Medway Maritime Hospital

Our local hospital – the one where I was taken when I had my 'incident' a couple of years ago – is one of the fourteen that were looked at specifically in the recent inquiry, and of which eleven have now been placed in so-called 'specisl measures'. Whether or not the media were right to latch onto the 'excess mortality rates' as the single big factor is challenged by FullFact, with some justification, though it shouldn't be dismissed as a measure, having considerably validity nonetheless.

The Keogh report contains a number of colour-coded tables to show the level of quality at each of those hospitals in various areas and a range of aspects of each. It has to be said that the Medway came out not all that badly overall, but a moderate number of areas needing attention did get highlighted.

In a sense, all this is good news, in that it had been going on for years yet nothing was being done about it. The previous Labour government treated the NHS almost as a kind of sacred cow, and it is known that the then Health Secretary, Andy Burnham, refused to countenance dealing with any complaint and instead preferred to hide it all away and pretend that all was well.

That has been documented in several places, though with differing numbers of formal complaints, so there isn't a single source I can quote with a hundred percent confidence on that particular aspect. The 'NHS as a religion' meme is covered very well by Rev. Dr Peter Mullen at Cranmer's 'blog, and helps one understand just what it is like to some and what that means in practice.

It will come as no surprise that Lefties treat the NHS as an entity as the be-all and end-all, and that (as always with the Left, as I have reminded readers numerous times) the individual has no value. Paul Goodman covers this in his piece for ConHome.

When the subject was aired in the House of Commons, perhaps inevitably – and certainly predictably – it became something of a blame game. Now, there are those who don't like that in politics, and I tend to go along with that view myself as an ideal; but if one doesn't realise and understand how we got to a particular point and why, and especially if some are spreading misinformation, then it becomes difficult or even impossible to find a proper and lasting solution.
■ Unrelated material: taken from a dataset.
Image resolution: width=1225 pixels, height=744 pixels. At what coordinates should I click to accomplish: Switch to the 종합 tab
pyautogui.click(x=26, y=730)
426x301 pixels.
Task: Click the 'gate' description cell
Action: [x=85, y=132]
Take it from an old hand in the public sector who has seen it all before...

Indeed, as Douglas Carswell MP reports, Labour MPs were far more interested in making it out to be about them than caring about the multiple deaths and other ills at the hospitals. Self-serving to the end, their 'phoney rage' (as Douglas puts it) attempts to divert attention away from the actual issues.

Meanwhile, local Medway MP Mark Reckless welcomes the support that the special measures will apparently provide to Medway Maritime Hospital. We shall have to wait and see what this will turn out to be in practice, but Mark's words in the linked article do make for illuminating reading about how the three Medway-based MPs have approached the matter of our local hospital and its deficiencies and needs.